■ **Material provided**:
• • • • • • •

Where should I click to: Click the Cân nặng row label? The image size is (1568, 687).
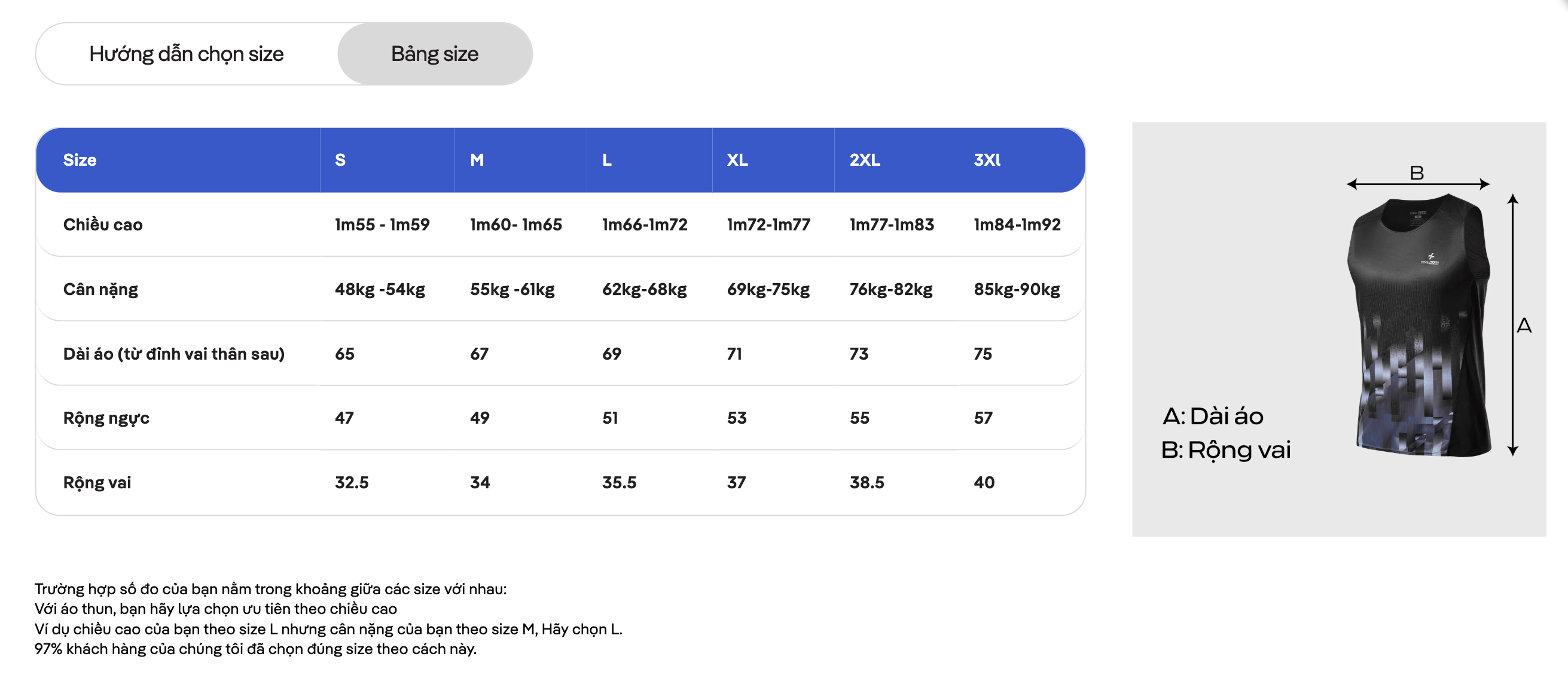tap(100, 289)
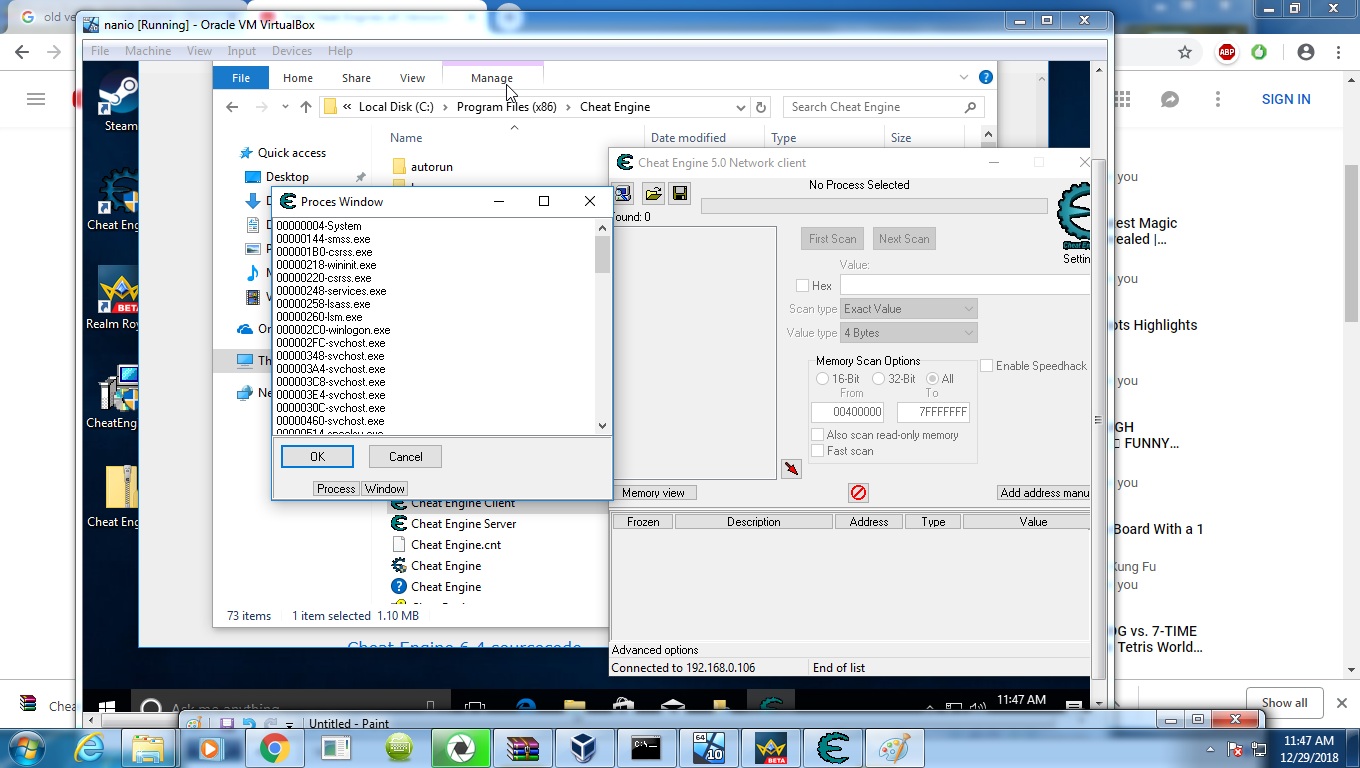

• • • • • • •

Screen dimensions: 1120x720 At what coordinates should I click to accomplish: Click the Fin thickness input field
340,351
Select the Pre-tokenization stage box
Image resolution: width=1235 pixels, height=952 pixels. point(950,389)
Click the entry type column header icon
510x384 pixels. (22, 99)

• • • • • • •

■ **What you have to do**: Copy the rows exactly, starting at the line that contains "Screen dimensions: 1120x720" and ending at the line that contains "510x384 pixels. (22, 99)", both included.

■ **The completed task**:
Screen dimensions: 1120x720 At what coordinates should I click to accomplish: Click the Fin thickness input field
340,351
Select the Pre-tokenization stage box
Image resolution: width=1235 pixels, height=952 pixels. point(950,389)
Click the entry type column header icon
510x384 pixels. (22, 99)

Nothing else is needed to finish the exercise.